Study lead author Dr. Tiia Tulviste, of the University of Tartu, said: “Our study reveals that children’s screen use patterns are similar to those of their parents.
“Child language researchers emphasize the importance of everyday interactions with adults in early language development, where children are actively involved.
"At the same time, we know that all family members tend to their screen devices.
"Because time is finite, we need to find out how this fierce competition between face-to-face interaction and screen time affects child language development.”
She said that, in many cultures, most of children’s language development occurs because they talk to adults, and having conversations exposes them to more vocabulary and grammatical structures.
But Dr. Tulviste says the presence of screens can disrupt that, especially if an adult is being interrupted by texts or notifications.
She said that understanding how that affects children’s development requires accounting for the different types of screen children may be using and what they’re using them for, as well as the screens that adults around them use.
The researchers surveyed a representative sample of Estonian families, including 421 children aged between two-and-a-half and four years old.
The survey asked parents to estimate how long each member of the family would spend using different screen devices for different purposes on a typical weekend day.
It also asked how much of that time would be spent using a screen as a family, for example watching a film together.
The parents were asked to fill out a questionnaire evaluating their children’s language ability.
The research team sorted both children and adults into three screen use groups: high, low, and moderate.
They then analyzed the data to see if there was a link between parental screen use and children’s screen use.
The researchers found that parents and children generally belonged to the same groups: parents who used screens a lot had children who also used screens a lot.
Controlling for age, they looked at the language development of these children, and found that children who used screens less scored higher for both grammar and vocabulary.
No form of screen use had a positive effect on children’s language skills, according to the findings.

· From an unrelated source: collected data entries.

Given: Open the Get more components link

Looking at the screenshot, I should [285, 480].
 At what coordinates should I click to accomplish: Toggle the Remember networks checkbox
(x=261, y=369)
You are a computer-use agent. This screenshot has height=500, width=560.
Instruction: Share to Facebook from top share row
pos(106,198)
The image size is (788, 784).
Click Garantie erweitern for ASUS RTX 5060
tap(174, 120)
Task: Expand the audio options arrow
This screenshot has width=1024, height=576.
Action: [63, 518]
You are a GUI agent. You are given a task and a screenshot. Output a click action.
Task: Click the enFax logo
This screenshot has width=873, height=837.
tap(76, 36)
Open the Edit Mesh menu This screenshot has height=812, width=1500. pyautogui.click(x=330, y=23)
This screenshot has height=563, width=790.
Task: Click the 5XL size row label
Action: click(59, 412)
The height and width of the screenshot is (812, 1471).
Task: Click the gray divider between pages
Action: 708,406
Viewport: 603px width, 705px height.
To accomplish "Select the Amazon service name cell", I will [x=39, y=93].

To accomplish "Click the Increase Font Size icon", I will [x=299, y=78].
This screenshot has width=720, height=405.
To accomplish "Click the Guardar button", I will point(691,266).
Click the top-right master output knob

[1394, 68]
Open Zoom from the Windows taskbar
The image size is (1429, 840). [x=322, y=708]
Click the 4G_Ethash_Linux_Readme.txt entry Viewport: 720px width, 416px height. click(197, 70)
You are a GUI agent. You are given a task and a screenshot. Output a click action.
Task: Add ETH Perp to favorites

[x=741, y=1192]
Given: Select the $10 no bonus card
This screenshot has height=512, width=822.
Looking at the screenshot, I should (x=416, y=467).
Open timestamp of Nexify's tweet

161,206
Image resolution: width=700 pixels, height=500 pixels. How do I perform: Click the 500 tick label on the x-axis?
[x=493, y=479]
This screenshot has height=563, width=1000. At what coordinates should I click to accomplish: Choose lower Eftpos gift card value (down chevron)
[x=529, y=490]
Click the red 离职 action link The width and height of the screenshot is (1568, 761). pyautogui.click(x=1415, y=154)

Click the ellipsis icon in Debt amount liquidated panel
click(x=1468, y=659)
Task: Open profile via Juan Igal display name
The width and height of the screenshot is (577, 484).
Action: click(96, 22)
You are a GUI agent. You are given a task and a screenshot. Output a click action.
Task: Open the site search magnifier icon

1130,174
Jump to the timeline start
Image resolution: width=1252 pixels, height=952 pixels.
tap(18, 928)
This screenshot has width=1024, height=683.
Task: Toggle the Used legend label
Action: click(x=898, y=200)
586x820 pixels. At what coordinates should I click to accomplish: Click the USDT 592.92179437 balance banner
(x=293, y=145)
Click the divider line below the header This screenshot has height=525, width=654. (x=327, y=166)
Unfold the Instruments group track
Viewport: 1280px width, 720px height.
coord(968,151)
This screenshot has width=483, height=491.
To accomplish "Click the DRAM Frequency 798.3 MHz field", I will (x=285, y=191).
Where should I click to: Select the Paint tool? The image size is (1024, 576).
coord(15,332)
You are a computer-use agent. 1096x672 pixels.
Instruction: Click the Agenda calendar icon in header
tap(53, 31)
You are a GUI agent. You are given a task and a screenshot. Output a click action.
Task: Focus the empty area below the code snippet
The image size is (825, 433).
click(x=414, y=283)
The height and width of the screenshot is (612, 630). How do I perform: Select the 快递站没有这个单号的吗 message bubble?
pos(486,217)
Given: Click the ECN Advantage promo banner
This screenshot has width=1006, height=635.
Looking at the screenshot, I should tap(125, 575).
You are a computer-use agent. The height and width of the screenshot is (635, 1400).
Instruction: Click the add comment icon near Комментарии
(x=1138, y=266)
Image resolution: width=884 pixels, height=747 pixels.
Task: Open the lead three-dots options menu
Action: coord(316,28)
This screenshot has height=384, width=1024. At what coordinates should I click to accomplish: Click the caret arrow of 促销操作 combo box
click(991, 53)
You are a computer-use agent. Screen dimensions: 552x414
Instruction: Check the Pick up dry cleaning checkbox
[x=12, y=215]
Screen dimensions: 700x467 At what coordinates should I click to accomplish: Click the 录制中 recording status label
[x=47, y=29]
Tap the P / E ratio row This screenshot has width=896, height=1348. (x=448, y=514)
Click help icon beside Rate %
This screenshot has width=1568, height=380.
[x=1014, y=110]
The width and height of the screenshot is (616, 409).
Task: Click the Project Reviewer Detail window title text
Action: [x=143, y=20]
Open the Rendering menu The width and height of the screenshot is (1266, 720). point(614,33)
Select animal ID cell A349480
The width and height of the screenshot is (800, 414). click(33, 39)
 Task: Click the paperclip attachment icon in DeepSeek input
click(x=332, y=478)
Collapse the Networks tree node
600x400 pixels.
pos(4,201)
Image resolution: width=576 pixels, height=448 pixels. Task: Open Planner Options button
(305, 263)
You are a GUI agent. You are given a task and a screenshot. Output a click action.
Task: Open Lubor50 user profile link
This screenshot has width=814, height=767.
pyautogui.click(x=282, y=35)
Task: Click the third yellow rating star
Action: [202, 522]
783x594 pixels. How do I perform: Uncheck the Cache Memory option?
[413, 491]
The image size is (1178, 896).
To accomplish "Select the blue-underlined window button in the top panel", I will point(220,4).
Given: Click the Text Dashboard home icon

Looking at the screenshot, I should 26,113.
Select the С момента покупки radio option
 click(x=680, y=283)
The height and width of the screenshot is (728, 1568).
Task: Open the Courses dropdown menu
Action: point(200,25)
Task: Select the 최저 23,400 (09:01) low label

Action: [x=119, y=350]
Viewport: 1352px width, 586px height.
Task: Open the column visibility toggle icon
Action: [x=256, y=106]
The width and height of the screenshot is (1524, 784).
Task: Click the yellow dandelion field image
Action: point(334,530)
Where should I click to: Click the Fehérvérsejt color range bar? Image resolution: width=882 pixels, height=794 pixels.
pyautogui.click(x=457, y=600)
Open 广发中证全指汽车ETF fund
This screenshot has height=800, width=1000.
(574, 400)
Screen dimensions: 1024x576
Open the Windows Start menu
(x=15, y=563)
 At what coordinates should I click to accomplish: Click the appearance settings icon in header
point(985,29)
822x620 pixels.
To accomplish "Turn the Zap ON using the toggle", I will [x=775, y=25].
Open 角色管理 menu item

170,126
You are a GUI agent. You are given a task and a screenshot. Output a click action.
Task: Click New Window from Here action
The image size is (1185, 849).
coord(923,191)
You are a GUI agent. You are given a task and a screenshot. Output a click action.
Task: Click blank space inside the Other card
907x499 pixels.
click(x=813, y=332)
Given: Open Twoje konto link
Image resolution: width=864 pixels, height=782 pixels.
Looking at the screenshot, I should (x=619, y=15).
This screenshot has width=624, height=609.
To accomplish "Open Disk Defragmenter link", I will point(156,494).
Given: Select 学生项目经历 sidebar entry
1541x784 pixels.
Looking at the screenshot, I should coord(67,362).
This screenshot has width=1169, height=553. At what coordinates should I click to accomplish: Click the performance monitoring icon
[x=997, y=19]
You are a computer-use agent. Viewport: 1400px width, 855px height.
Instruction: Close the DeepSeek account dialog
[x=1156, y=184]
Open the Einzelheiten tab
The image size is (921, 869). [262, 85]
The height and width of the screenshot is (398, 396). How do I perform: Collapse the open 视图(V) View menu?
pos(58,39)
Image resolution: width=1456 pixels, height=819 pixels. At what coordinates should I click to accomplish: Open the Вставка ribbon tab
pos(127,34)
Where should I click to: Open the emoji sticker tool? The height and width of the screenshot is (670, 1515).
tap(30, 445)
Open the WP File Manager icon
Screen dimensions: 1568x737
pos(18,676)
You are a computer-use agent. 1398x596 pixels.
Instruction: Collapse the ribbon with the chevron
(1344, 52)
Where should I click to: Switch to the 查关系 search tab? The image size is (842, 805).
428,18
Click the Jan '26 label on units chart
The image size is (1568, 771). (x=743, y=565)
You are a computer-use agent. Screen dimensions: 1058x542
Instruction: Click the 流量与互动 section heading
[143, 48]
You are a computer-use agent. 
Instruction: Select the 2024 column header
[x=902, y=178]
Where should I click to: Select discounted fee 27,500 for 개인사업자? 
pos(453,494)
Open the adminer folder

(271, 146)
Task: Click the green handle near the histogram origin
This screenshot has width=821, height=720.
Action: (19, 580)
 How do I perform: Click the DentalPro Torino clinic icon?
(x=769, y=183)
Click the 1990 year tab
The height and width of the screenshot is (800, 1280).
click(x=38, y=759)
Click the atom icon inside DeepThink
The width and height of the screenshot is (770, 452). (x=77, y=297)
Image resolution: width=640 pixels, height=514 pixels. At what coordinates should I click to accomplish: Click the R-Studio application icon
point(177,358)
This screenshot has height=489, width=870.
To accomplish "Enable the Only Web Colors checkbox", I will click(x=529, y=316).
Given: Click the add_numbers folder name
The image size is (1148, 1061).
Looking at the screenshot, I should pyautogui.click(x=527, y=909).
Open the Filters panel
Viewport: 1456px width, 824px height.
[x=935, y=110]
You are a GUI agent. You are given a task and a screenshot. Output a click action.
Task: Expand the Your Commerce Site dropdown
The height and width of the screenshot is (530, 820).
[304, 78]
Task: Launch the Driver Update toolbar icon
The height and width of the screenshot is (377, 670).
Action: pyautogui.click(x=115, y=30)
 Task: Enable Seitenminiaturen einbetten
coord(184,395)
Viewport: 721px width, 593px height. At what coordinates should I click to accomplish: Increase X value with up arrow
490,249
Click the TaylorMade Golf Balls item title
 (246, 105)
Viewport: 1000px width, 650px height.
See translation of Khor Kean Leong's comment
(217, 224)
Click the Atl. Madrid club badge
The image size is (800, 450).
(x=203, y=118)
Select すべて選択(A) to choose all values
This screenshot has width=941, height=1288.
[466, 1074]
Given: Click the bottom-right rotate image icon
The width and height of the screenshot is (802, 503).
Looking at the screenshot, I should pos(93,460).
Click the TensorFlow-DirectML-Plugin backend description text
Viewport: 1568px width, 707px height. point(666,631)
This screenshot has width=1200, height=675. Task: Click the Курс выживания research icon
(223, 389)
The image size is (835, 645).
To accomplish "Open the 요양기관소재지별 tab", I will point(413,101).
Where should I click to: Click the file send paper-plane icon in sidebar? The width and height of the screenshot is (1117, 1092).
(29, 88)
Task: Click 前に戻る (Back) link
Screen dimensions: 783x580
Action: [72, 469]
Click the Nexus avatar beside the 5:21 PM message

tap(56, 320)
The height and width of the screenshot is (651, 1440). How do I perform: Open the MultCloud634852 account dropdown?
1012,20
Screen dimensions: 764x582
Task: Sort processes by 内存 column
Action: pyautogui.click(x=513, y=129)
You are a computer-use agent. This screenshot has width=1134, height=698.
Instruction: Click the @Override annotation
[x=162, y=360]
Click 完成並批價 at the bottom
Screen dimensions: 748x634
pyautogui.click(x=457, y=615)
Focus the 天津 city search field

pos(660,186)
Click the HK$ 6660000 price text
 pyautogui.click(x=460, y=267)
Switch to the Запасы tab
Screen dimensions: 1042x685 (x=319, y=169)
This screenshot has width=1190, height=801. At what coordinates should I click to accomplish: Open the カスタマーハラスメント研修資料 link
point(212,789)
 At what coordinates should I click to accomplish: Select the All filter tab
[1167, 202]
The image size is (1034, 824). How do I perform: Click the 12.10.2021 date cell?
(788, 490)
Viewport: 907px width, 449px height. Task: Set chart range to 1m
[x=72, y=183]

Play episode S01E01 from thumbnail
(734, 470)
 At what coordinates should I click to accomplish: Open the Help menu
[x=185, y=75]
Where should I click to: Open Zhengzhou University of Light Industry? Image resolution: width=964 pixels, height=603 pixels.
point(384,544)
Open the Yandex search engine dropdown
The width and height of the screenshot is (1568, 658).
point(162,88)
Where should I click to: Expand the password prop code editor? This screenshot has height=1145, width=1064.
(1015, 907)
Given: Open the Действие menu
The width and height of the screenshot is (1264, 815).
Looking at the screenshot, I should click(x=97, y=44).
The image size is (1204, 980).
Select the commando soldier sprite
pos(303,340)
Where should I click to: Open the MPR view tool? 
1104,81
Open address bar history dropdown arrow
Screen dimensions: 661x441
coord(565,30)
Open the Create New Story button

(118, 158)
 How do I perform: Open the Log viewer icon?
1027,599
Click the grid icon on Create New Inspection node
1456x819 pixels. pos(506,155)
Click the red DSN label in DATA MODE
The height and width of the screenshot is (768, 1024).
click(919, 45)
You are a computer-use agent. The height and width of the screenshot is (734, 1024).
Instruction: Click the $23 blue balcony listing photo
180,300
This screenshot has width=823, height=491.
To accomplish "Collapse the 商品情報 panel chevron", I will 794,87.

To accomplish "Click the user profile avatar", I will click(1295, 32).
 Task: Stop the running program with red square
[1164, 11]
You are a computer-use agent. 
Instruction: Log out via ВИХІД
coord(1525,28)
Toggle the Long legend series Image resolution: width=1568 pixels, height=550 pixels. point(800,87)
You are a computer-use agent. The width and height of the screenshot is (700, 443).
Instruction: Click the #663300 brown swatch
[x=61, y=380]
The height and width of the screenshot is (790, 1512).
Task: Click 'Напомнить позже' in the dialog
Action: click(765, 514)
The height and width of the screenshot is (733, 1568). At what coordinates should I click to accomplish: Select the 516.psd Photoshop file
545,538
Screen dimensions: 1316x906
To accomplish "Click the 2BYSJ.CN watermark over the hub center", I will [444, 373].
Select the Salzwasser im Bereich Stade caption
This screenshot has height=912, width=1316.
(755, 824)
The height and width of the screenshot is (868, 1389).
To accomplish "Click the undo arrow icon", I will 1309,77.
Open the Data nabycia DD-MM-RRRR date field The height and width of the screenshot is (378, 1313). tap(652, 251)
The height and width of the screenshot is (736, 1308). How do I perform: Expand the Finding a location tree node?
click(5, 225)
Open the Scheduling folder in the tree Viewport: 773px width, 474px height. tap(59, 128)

Dr, Tulviste said: “While reading ebooks and playing some educational games may offer language learning opportunities, especially for older children, research shows that during the first years of life, the most influential factor is everyday dyadic face-to-face parent-child verbal interaction.”
She said using screens for video games had a "notable" negative effect on children’s language skills, regardless of whether parents or children were gaming.
Dr. Tulviste says cultural factors could be involved in this result.
She said: “For Estonian children, few developmentally appropriate computer games exist for this age group.
"Games in a foreign language with limited interactivity or visual-only content likely do not provide rich opportunities for learning oral language and communication skills.”
The team says more research will need to be done to understand how the pandemic has affected the patterns as they originally collected the data in 2019.
It would also be important to learn how whole-family profiles change over time, using studies that follow families as children grow up.
Dr. Tulviste added: “The study has a cross-sectional design - we studied each participant only once and did not follow their developmental trajectory over a longer time period.
“Also, the data were collected before the Covid-19 pandemic.
"It will be interesting to look at future research findings addressing language development and the impact of screen use during the pandemic.”